WIE: In der gesamten Sufi-Literatur wird das Ego oft als eine Art Teil der Psyche mit eigenem Willen charakterisiert, der sich unserem spirituellen Fortschritt aktiv entgegenstellt. Was ist die treibende Kraft hinter den Ego-Interessen? Worauf basiert das Dasein des Ego?

SR: Nun, darauf gibt es wahrscheinlich zwei Antworten. Die eine ist Selbsterhaltung. Das Ego fürchtet Veränderung, es hat eine Sterbensangst vor tiefer mystischer Erfahrung und Transformation, denn von seinem Standpunkt aus gesehen ist diese Art der Veränderung gleichbedeutend mit seinem Tod. Es glaubt nicht, dass es das überleben kann. Und wahrscheinlich stimmt das auch. Es ist also ein Überlebensmechanismus. Es ist der Teil in jedem von uns, der derselbe zu bleiben wünscht, eine Art Trägheitsprinzip in uns allen, das sagt: „Verändere dich nicht.“
Ein weiterer Aspekt ist der, dass das Ego nach Meinung der Sufis mit dem Satan, dem Teufel, in Verbindung steht. Und es ist interessant: Jung sagt etwas ganz Ähnliches über den Schatten. Einerseits ist es das, was wir in uns nicht sehen oder nicht akzeptieren, er sagt aber auch, es sei mit größeren kosmischen Kräften verbunden, dem, was wir „satanische Kräfte“ nennen. Und darüber spricht niemand gern. Es ist nicht sehr populär. Zurzeit unterrichte ich eine der neuen religiösen Gruppen, die sehr auf positives Denken konzentriert sind, in spiritueller Psychologie, und immer dann, wenn ich darauf zu sprechen komme, ist es, als hätte ich eine ihrer heiligen Kühe angetastet. „Wie können Sie sagen, dass das Böse existiert? Das Universum ist gut, Gott ist gut!“ Und ein Teil von mir versucht zu sagen: „Moment mal, da, wo Licht ist, ist auch Schatten.“
Es ist wohl nicht ganz falsch, die Nafs gelegentlich so zu sehen, als hätten sie Motive wie ein Mensch. Auf der einen Ebene ist das eine Metapher, aber auf einer anderen Ebene hat man auch das Gefühl, dass sie wie Wesenheiten agieren. Scheich Tosun Bayrak hat das Ego oft als „Dieb“ bezeichnet, als etwas, das den Wunsch hat, uns das, was schön und wertvoll in unserem Leben ist, zu stehlen. Es ist beinahe so, als sei es ein Diener des Satans, dessen Aufgabe es ist, unseren Glauben auf die Probe zu stellen. Tatsächlich sagte er auch manchmal zu uns: „Seid besonders vorsichtig, nachdem ihr auf einer Hajj (Pilgerreise nach Mekka) gewesen seid, nachdem ihr wirklich ein bisschen spirituelle Arbeit geleistet habt, denn normalerweise gehen Diebe nicht in leere Häuser, aber wenn es dort etwas zu holen gibt …“ Wenn man sich entwickelt, wenn man sich verändert, kann in gewissem Sinne geradezu eine Gegenkraft aktiviert werden.

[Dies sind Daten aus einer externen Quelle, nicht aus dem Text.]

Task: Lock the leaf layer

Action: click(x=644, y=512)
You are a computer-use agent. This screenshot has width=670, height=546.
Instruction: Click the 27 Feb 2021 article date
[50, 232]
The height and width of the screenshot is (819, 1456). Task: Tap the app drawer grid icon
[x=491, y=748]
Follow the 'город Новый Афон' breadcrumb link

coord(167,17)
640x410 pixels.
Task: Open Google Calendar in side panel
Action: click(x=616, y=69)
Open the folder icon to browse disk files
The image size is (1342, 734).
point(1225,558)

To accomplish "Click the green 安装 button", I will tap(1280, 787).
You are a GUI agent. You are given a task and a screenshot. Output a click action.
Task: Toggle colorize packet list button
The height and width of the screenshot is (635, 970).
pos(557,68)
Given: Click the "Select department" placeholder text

WIE: Welche Empfehlung gibt der Sufismus, damit wir uns gegen diese unterminierende Kraft in unserer eigenen Psyche schützen können?

SR: Eine Möglichkeit, die Scheich Tosun diesbezüglich genannt hat, ist: „Was machst du, wenn ein Dieb nachts in dein Haus kommt? Du bist im Schlafzimmer und du hörst den Dieb herumschleichen, du hörst, wie die Kerzenleuchter in seiner Tasche verschwinden. Wenn du mit einem Messer in der Hand hinunterstürzt, dann hat auch der Dieb ein Messer. Wenn du eine Pistole in der Hand hast, dann hat auch der Dieb eine Pistole. Alles, was du im Haus hast, das hat auch der Dieb. Die eingesetzte Gewalt wird sich reflektieren, und das Ganze wird furchtbar destruktiv sein.“ Was ist also zu tun? Er gab folgende Antwort: „Mach das Licht an!“ Denn der Dieb ist ein Feigling, und wenn man das Licht des Bewusstseins auf den Vorgang fallen lässt, dann flieht der Dieb. Man kämpft nicht. Sehen Sie, das Dümmste auf der Welt ist es, mit dem Satan zu kämpfen. Es gibt im Sufismus und anderswo eine Menge großartiger Geschichten, die zeigen: wenn man versucht, mit dem Satan zu kämpfen, rate, wer gewinnt? Das ist eine sehr schlechte Idee.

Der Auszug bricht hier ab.